- [Task instructions] Write out the data exactly from its first line onward, ending with the line in which "Viewport: 2048px width, 1152px height." appears.

===== Material shown

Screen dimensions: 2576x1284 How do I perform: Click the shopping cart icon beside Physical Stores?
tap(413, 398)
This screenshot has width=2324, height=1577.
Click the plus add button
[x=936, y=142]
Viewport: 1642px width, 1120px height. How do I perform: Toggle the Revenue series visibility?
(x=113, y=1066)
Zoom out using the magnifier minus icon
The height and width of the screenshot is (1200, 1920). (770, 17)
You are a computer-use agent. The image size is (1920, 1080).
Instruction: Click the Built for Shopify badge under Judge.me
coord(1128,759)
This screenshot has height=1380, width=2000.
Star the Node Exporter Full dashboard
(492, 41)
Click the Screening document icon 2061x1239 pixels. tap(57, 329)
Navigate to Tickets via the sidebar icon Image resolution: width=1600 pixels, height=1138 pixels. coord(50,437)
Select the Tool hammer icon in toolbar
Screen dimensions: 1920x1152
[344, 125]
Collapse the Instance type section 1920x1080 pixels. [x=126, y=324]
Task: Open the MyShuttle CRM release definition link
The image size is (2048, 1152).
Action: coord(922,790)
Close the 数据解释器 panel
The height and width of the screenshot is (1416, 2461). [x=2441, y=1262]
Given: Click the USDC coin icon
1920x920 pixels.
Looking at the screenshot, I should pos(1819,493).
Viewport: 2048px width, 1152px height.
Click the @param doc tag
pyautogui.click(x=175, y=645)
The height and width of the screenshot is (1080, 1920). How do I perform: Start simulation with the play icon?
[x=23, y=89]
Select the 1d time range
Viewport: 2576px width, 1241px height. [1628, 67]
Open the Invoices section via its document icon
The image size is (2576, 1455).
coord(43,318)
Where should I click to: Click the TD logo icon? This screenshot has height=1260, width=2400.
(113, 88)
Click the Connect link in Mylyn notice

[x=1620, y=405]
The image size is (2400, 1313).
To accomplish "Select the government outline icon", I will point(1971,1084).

==========

- [Answer area]
Screen dimensions: 2576x1284 How do I perform: Click the shopping cart icon beside Physical Stores?
tap(413, 398)
This screenshot has width=2324, height=1577.
Click the plus add button
[x=936, y=142]
Viewport: 1642px width, 1120px height. How do I perform: Toggle the Revenue series visibility?
(x=113, y=1066)
Zoom out using the magnifier minus icon
The height and width of the screenshot is (1200, 1920). (770, 17)
You are a computer-use agent. The image size is (1920, 1080).
Instruction: Click the Built for Shopify badge under Judge.me
coord(1128,759)
This screenshot has height=1380, width=2000.
Star the Node Exporter Full dashboard
(492, 41)
Click the Screening document icon 2061x1239 pixels. tap(57, 329)
Navigate to Tickets via the sidebar icon Image resolution: width=1600 pixels, height=1138 pixels. coord(50,437)
Select the Tool hammer icon in toolbar
Screen dimensions: 1920x1152
[344, 125]
Collapse the Instance type section 1920x1080 pixels. [x=126, y=324]
Task: Open the MyShuttle CRM release definition link
The image size is (2048, 1152).
Action: coord(922,790)
Close the 数据解释器 panel
The height and width of the screenshot is (1416, 2461). [x=2441, y=1262]
Given: Click the USDC coin icon
1920x920 pixels.
Looking at the screenshot, I should pos(1819,493).
Viewport: 2048px width, 1152px height.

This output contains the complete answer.